Когда арестованный представал перед судом, трибунал, уже признав его виновным, возлагал на него бремя доказывания своей невиновности. Суд был тайным и закрытым, и обвиняемый должен был поклясться никогда не разглашать никаких фактов о нем в случае освобождения. Против него не приводили свидетелей, ему не называли имен; инквизиторы оправдывались тем, что эта процедура необходима для защиты их осведомителей. Обвиняемому сначала не сообщали, какие обвинения против него выдвинуты; ему просто предлагали признаться в собственных отступлениях от ортодоксальной веры и культа и предать всех, кого он подозревает в ереси. Если его признание удовлетворяло трибунал, он мог получить любое наказание, вплоть до смерти. Если он отказывался признаться, ему разрешалось выбрать защитников для защиты; при этом его держали в одиночной камере. Во многих случаях его пытали, чтобы добиться признания. Обычно дело затягивалось на месяцы, и одиночного заключения в цепях часто хватало, чтобы добиться любого признания.

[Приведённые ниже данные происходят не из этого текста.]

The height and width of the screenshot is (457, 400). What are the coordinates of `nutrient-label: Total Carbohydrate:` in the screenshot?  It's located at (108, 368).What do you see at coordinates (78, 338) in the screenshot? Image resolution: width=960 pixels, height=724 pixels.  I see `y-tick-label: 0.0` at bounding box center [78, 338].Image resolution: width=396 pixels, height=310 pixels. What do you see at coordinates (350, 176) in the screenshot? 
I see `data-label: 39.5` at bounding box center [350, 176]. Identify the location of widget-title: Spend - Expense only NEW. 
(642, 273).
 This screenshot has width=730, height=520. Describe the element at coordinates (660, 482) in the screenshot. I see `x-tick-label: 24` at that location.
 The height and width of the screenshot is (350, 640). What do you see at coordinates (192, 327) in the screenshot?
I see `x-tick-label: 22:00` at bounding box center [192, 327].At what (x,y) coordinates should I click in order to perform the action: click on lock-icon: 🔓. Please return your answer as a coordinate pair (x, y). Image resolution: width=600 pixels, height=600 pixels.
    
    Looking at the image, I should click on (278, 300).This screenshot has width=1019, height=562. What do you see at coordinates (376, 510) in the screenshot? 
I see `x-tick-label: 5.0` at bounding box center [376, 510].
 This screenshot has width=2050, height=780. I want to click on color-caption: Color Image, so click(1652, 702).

Пытки применялись только после того, как за них проголосовало большинство членов трибунала на том основании, что вина стала вероятной, хотя и не несомненной, благодаря имеющимся доказательствам. Часто назначенную пытку откладывали в надежде, что страх перед ней побудит к признанию. Похоже, инквизиторы искренне верили, что пытка — это благодеяние для обвиняемого, уже признанного виновным, поскольку благодаря признанию он может заслужить более мягкое наказание, чем в противном случае; даже если после признания он будет приговорен к смерти, он сможет получить отпущение грехов, которое спасет его от ада. Однако признания вины было недостаточно, пытки могли применяться и для того, чтобы заставить признавшегося обвиняемого назвать своих сообщников по ереси или преступлению. Противоречивых свидетелей могли пытать, чтобы выяснить, кто из них говорит правду; рабов могли пытать, чтобы выбить показания против своих хозяев. Никакие возрастные ограничения не спасали жертв: дыбе подвергались и тринадцатилетние девочки, и восьмидесятилетние женщины, но правила испанской инквизиции обычно запрещали пытать кормящих женщин, людей со слабым сердцем или обвиняемых в незначительных ересях, например, разделявших широко распространенное мнение о том, что блуд — это лишь венерианский грех. Пытки не должны были окончательно калечить жертву и должны были прекращаться по указанию лечащего врача. Пытки должны были применяться только в присутствии инквизиторов, ведущих дело, а также нотариуса, секретаря-регистратора и представителя местного епископа. Методы варьировались в зависимости от времени и места. Жертве могли связать руки за спиной и подвесить за них; ее могли связать до неподвижности, а затем пустить по горлу струйку воды, пока она едва не захлебнется; ее могли обвязать вокруг рук и ног и затянуть шнуры, пока они не прорежут плоть до кости. Нам говорят, что пытки, применяемые испанской инквизицией, были более мягкими, чем те, что применялись папской инквизицией или светскими судами того времени.30 Главной пыткой было длительное тюремное заключение.